Given the very clear almighty advantage that successful development of novel AI processed, processing chippery would/could effortless unilaterally deliver, ….. and for the very good, prime directive reason of ensuring present and future guaranteed maintenance and failsafe stealthy secret COSMIC* national and international and internetional security facility and utility, ….. that first sentence most definitely would be better revised to ask such a question as ….. “Should it be next to impossibly hard to find something that is growing faster than the Nvidia datacenter business?” ……. with even that question being further revised to accommodate/mitigate very possible, and therefore highly probable, existential threat exploit vulnerabilities/features, ……. “Can it be made next to impossible for IT and AI to find everything and anything growing faster than themselves.” ……. with the answer to both of those questions best being accurately realised and accepted as Yes and No.
COSMIC* .. Control Of Secret Materiel in an Internetional Command
“Can any part of life be larger than life?”
“Can any part of life be larger than life?” one asks.
Well Yes, of course, …… they be all of those parts self-actuated to practically remotely realise with physical abandon, virtualisable phorms, absolutely fabulous dreams and rogue renegade nightmares in reciprocal agreement with both Einstein and Rushian thoughts, and without the worryisome fear of unwarranted doubt forbidding and preventing total information awareness access providing ITs AWEsome Utility for Enhancing Abilities …… “I am enough of an artist to draw freely upon my imagination. Imagination is more important than knowledge. Knowledge is limited. Imagination encircles the world, and all there ever will be to know and understand” …… “And the knowledge that they fear is a weapon to be used against them …. And the things that he fears are a weapon to be held against him”
And the future really holds no fears for masters and mistresses of ultimate weapons with almighty arsenals of smart ammunition and even smarter intelligence leads and feeds.
🙂 Naturally though, will many a soul imagine all of that to be completely wrong …. and miss out catastrophically on all of the available fun. That be their great loss, Timothy Prickett Morgan. And of that there is no shadow of doubt.

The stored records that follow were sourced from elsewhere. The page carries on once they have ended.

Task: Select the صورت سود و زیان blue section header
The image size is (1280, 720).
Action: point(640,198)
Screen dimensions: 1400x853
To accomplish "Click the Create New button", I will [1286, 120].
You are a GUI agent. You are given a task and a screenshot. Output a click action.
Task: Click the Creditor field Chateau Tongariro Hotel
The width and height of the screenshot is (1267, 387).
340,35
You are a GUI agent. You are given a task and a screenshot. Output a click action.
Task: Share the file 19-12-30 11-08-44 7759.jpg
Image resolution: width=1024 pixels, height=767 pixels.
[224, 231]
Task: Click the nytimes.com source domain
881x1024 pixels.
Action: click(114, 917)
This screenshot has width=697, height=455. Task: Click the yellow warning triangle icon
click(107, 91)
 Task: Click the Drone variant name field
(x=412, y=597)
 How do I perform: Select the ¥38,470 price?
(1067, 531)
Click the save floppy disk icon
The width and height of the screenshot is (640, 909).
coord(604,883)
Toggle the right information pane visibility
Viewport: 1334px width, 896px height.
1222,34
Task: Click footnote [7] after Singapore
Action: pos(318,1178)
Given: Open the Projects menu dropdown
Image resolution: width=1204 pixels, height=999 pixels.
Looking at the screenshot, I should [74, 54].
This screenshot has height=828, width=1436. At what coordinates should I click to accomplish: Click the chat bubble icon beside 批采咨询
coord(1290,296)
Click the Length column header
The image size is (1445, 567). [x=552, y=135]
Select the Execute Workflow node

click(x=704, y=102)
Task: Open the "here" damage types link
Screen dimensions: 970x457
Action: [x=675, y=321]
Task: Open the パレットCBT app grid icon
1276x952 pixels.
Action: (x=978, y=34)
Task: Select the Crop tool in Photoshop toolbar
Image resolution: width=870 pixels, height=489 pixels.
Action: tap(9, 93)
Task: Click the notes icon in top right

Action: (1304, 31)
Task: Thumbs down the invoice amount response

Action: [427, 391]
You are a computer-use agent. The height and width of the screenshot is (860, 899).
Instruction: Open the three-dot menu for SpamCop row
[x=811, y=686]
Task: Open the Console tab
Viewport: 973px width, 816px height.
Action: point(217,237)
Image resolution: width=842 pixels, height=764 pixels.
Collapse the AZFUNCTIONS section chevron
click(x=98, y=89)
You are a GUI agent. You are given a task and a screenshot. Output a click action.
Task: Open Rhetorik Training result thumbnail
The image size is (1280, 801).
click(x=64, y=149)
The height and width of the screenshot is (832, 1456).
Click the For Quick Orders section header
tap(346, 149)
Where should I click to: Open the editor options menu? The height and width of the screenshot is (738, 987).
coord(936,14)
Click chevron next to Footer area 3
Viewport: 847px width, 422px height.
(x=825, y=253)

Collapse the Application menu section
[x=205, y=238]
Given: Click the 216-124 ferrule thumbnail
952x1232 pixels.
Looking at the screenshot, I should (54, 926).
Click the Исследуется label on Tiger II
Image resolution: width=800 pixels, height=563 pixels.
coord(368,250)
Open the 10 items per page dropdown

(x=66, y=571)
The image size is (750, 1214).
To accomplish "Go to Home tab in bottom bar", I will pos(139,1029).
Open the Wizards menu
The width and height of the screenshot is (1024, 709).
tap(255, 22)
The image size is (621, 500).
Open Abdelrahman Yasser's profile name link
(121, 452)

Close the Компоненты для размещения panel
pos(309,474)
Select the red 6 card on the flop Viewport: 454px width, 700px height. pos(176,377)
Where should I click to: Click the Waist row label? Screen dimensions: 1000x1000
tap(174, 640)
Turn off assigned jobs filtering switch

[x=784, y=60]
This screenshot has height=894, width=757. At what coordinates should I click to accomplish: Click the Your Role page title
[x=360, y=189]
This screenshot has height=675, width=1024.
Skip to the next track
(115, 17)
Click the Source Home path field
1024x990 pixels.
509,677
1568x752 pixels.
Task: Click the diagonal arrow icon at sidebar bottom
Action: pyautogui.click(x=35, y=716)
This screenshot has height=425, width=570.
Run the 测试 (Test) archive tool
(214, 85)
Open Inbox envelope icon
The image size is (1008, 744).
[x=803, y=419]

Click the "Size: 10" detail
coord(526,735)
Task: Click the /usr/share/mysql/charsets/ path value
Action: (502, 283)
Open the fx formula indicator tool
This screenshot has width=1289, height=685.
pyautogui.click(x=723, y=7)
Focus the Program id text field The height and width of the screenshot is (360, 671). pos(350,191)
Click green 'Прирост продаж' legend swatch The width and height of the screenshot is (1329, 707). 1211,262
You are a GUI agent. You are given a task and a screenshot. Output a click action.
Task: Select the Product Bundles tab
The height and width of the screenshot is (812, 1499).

Maybe that 2x part of life, also known as lifefefe? 8^b
Like we French HPC always say, unless giddily rush the weapon, there is nothing to fear … but AI/ML processed cheese itself (and logarithms!)! It is old Franklin proverb: fear not, want not. (hé-hé-hé!)
Maybe they should buy Tachyum?
hahahahahahaha
I think you might need to add a zero to your custom ASIC cost estimate… The article you cited is almost a decade old now and maxes out at a pretty old technology node. Just the mask costs for a 4nm ASIC (similar to what Tenstorrent is targeting in their partnership with Samsung: https://www.prnewswire.com/news-releases/tenstorrent-selects-samsung-foundry-to-manufacture-next-generation-ai-chiplet-301943705.html) will be close to your low end number. Chip Architecture, Design and Verification costs, IP Costs for SerDes and standard SoC interface IP (e.g. PCIe, HBM/(LP)DDR), and SoC infrastructure, P&R costs, firmware, software… eek! That adds up to hundreds of millions of dollars even for “modest” ASICs in advanced nodes these days… Otherwise, great article!